The raw performance advantages of using INFORMATION_SCHEMA over SHOW TABLES STATUS can easily be measured with MySQL itself. We’ve used MySQL 5.7.30 on Ubuntu 18.04, with datadir running on a high performance NVME SSD (Samsung PM1725b).
We’ve run 10 concurrent clients each executing 1,000,000 statements in a Magento database with demo data, once with the query SHOW TABLES STATUS LIKE ‘catalog_product_entity’; and once with our statement SELECT COUNT(1) AS tbl_exists FROM INFORMATION_SCHEMA.TABLES WHERE TABLE_NAME = ‘catalog_product_entity’ AND TABLE_SCHEMA = DATABASE();.

Between these queries, we measured a difference of slightly over factor 10 in the execution time, favoring our solution with INFORMATION_SCHEMA. See below for details.
We assume the difference is even bigger when having more concurrent clients or slower hardware.
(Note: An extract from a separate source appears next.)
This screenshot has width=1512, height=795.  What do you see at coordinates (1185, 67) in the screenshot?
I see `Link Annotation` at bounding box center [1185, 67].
As MySQL’s “SHOW TABLE STATUS” implementation is reading the whole directory, file system locking can have a stronger effect as well as which file system is used.

Our performance measurements:

  • create the files test1.sql and test2.sql with 1.000.000 rows of the statements to test.
  • run these commands
    • time seq 1 10 | parallel -j 10 bash -c 'mysql < test1.sql > /dev/null’
    • time seq 1 10 | parallel -j 10 bash -c 'mysql < test2.sql > /dev/null’

Results:
For SHOW TABLE STATUS:

# time seq 1 10 |  parallel  -j 10 bash -c ' mysql   < test1.sql  > /dev/null’ 

real	85m21.374s
user	3m5.500s
sys	1m40.317s

For INFORMATION_SCHEMA:

time seq 1 10 |  parallel  -j 10 bash -c ' mysql   < test2.sql > /dev/null 


real	8m5.184s
user	1m54.587s
sys	1m11.687s

Steps to reproduce:

To see the impact our patch has, load the same set of pages on the frontend with and without the patch on any Magento instance (with real or demo data). The difference can be seen when analyzing the amount of SQL queries sent to the database and the time spent processing them. Here’s an easy way to do this:

Using Slow Query Log, you can make MySQL actually log all queries by setting the threshold to 0 seconds:

SET @@GLOBAL.long_query_time = 0; SET @@GLOBAL.slow_query_log = 1;

After you’ve opened the selected set of frontend pages, deactivate it again:

SET @@GLOBAL.slow_query_log = 0;

Now, using pt-query-digest from the Percona Toolkit on the slow query log file, you get an analysis of the logged queries, with queries grouped by type, their average and cumulative run time, and other information. Make sure to use two different log files so that they can easily be compared between M2 with and without our patch.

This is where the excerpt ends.